Wine's biggest advantage is the way it is consumed.
There are probably some small, additional benefits to wine from its various organic compounds. But this NYTimes piece is simply a product of scientific ignorance ... and a lot of PR people from Welch's Grape Juice and your local NeoProhibitionist.
You can find out the scientific facts here:The French Paradox And Beyond.
By now the cardiovascular benefits of a daily glass of wine are well known. But many teetotalers wonder whether they can reap the same rewards from wine’s unfermented sibling, or are they simply left out altogether.
Grape juice may not provide much buzz, but you can still toast to good health when it comes to its ability to avert heart disease. Alcohol in moderation can relax blood vessels and increase levels of HDL, the “good” cholesterol. But the substances believed to provide much of red wine’s heart benefits — resveratrol and flavonoids — are also found in grape juice, especially the variety made from red and dark purple Concord grapes.
Independent studies have found that like alcohol, grape juice can reduce the risk of blood clots and prevent LDL (“bad” cholesterol) from sticking to coronary arteries, among other cardiac benefits.
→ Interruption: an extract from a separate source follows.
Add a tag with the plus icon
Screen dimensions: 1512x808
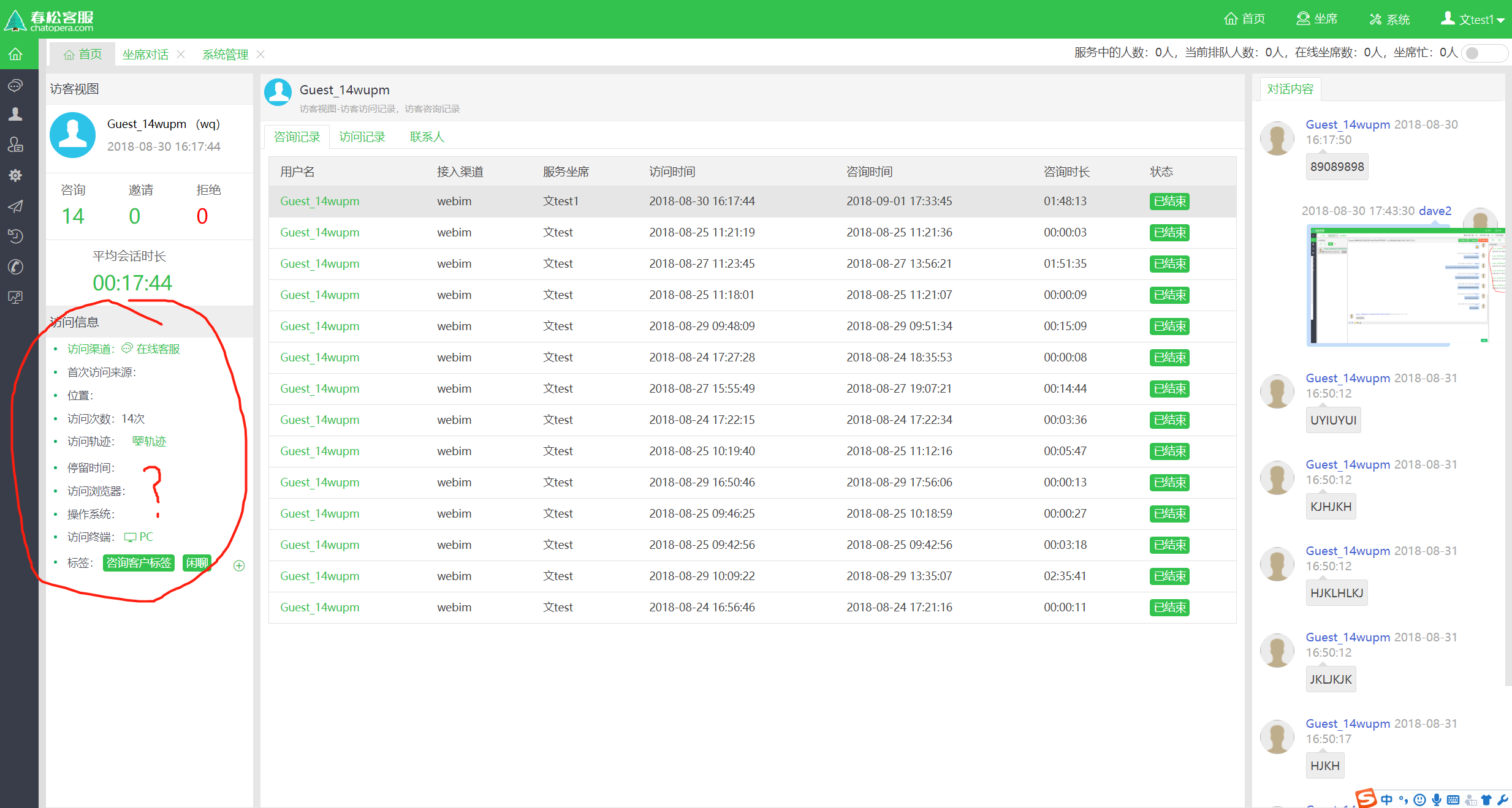239,565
One, conducted by scientists at the University of Wisconsin and published in the journal Circulation, looked at the effects of two servings of Concord grape juice a day in 15 people with coronary artery disease. After two weeks, the subjects had improved blood flow and reduced oxidation of LDL. Oxidized LDL can damage arteries.
Other studies in humans and animals, including one last year in the journal Atherosclerosis, have shown that daily consumption may lower blood pressure and cholesterol levels. But beware: some varieties of juice have sugar and artificial ingredients.
THE BOTTOM LINE
Studies suggest that some kinds of grape juice may provide the cardiac benefits of red wine.